In SmartOS, is there a way to verify that ECC is actually enabled? (I checked sysinfo and prtdiag -v but didn't see any obvious indication.)
Memory problems (if it is memory problem) can appear at any time, so several months old memtest run is only telling that memory was ok during the time of the test.
Ah, good point. I'll try to schedule some downtime to run memtest again.
Also check fmadm faulty since it's ECC, you might see something there.
Also check
fmadm faultysince it's ECC, you might see something there.
Thanks; I checked that (and fmdump -v and /var/adm/messages) and didn't find any messages about ECC errors.
ok, no ECC errors and two similar stack traces... tbh, I find it hard to believe it is memory corruption. Exactly the same function pointer getting zeroed in those two cases?

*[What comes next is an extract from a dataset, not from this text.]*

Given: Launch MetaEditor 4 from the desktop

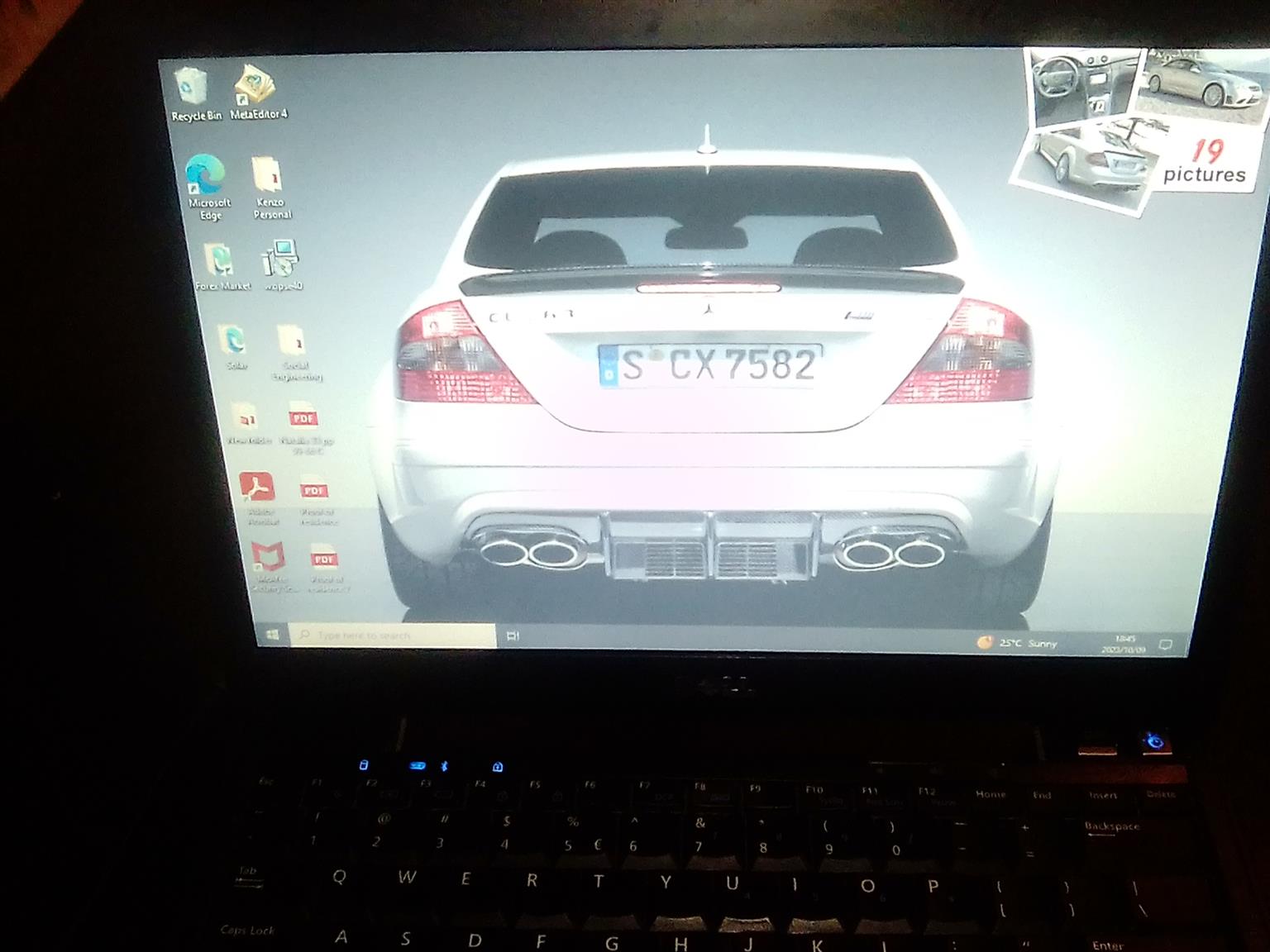Looking at the screenshot, I should point(257,91).
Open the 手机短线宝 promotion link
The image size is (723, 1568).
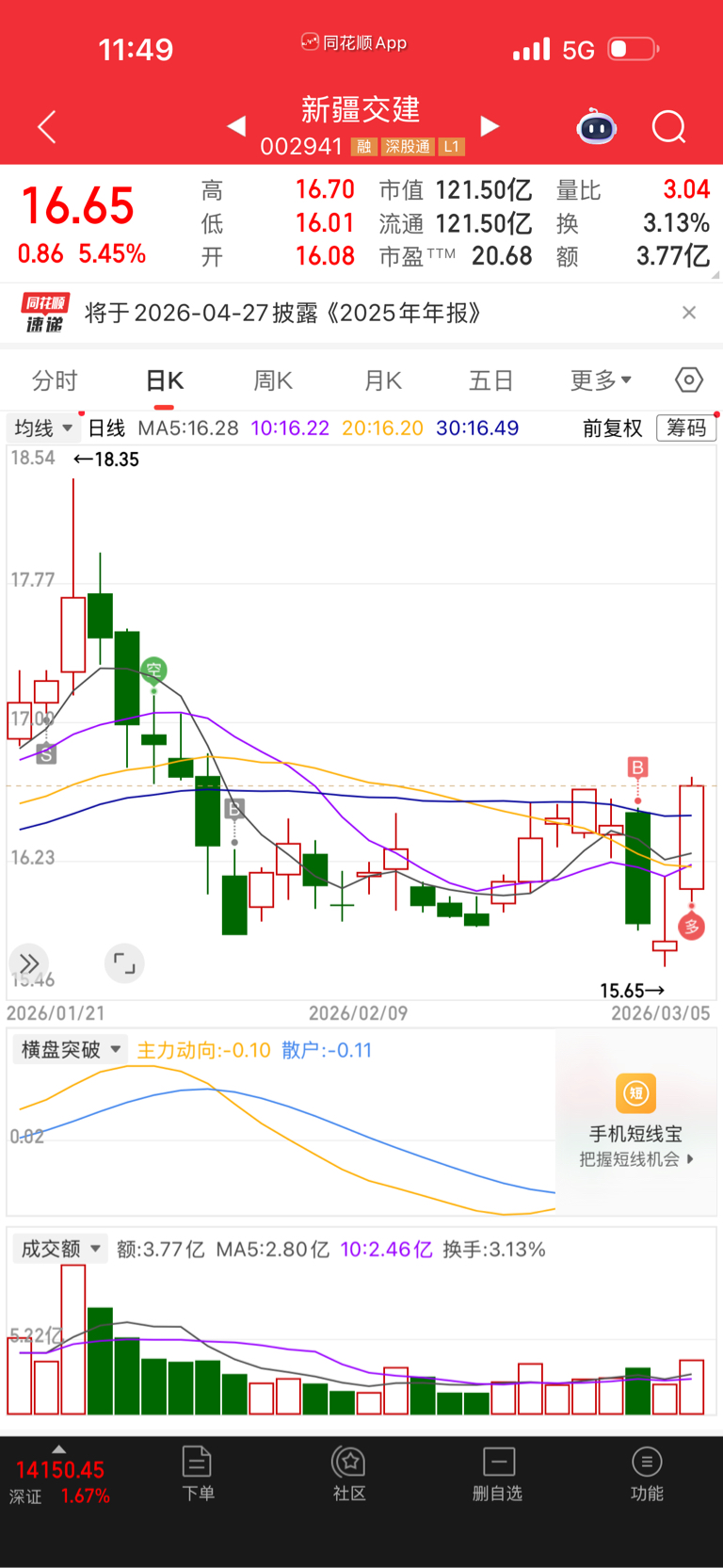[x=635, y=1121]
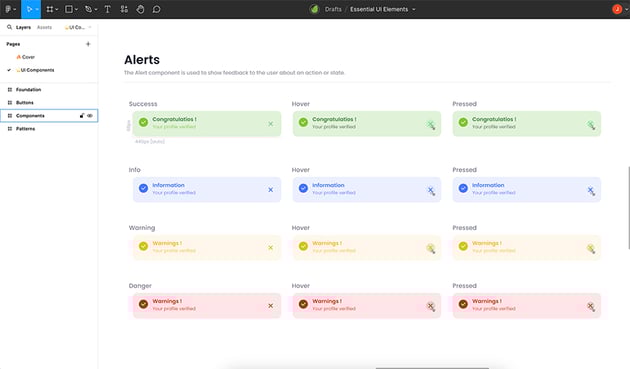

Anyhow, it means we need to do some digging.
I checked
fmadm faulty(andfmdump -vand/var/adm/messages) and didn't find any messages about ECC errors.

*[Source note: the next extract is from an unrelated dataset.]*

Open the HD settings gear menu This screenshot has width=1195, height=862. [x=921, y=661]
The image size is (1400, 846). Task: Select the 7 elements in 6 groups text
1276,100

Oh! I found a series of Uncorrectable ECC errors in the system's IPMI Event Log, starting about 7 minutes prior to the panic:
# ipmitool sel list
…
10d1 | 09/22/2024 | 11:40:16 | Memory #0xd1 | Uncorrectable ECC | Asserted
So it turns out there is (at least) a hardware problem.

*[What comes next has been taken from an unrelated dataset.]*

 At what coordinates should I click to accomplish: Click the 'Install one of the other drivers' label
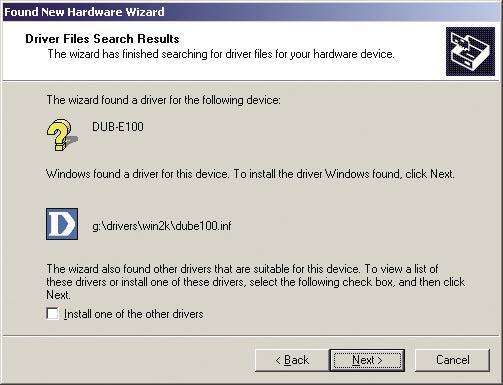[134, 314]
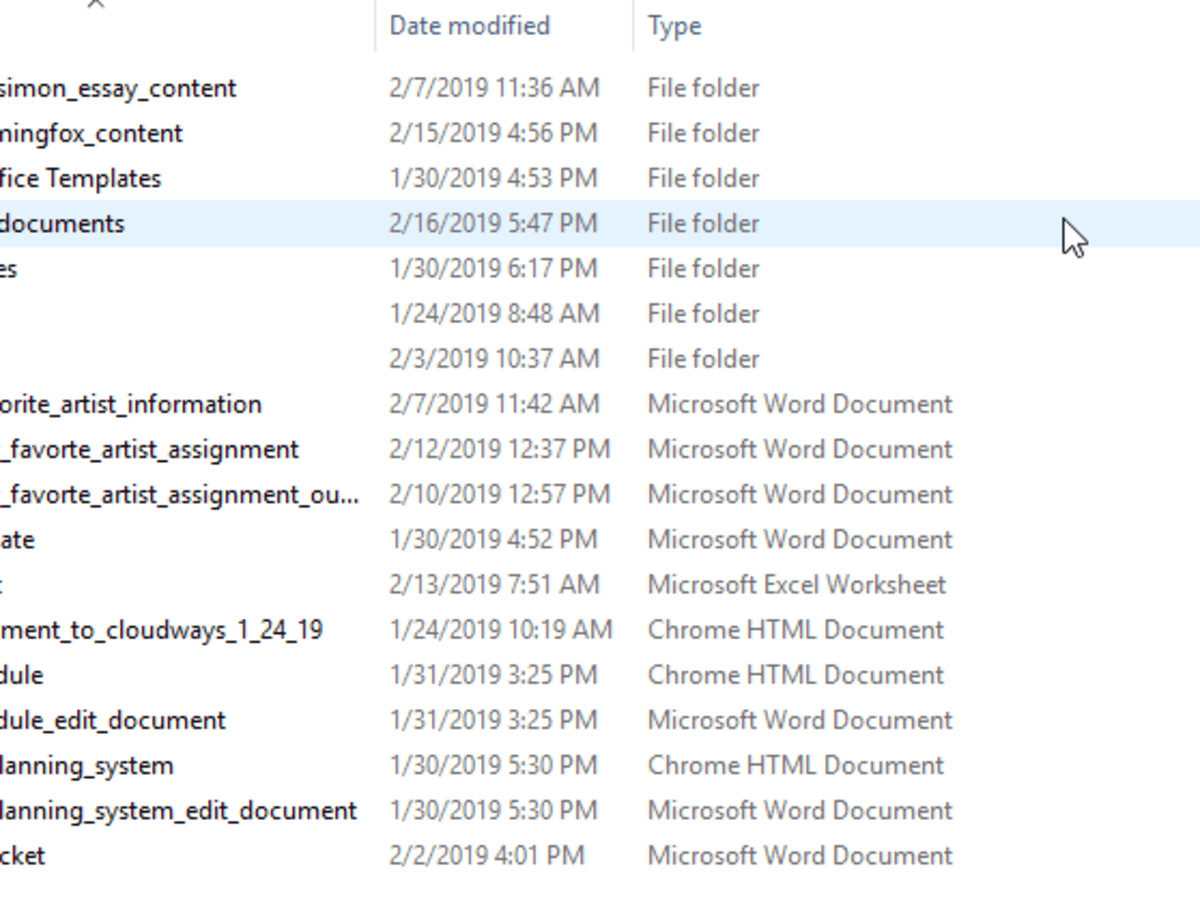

Considering the timing correlation, this panic now looks likely to have been caused by hardware failure. And since it's only the second known occurrence of this panic in 13 years (the prior being Illumos bug #1034 mentioned above), I'll tentatively close this issue — but of course feel free to reopen it if you'd still like to investigate further to see whether there's also a software problem.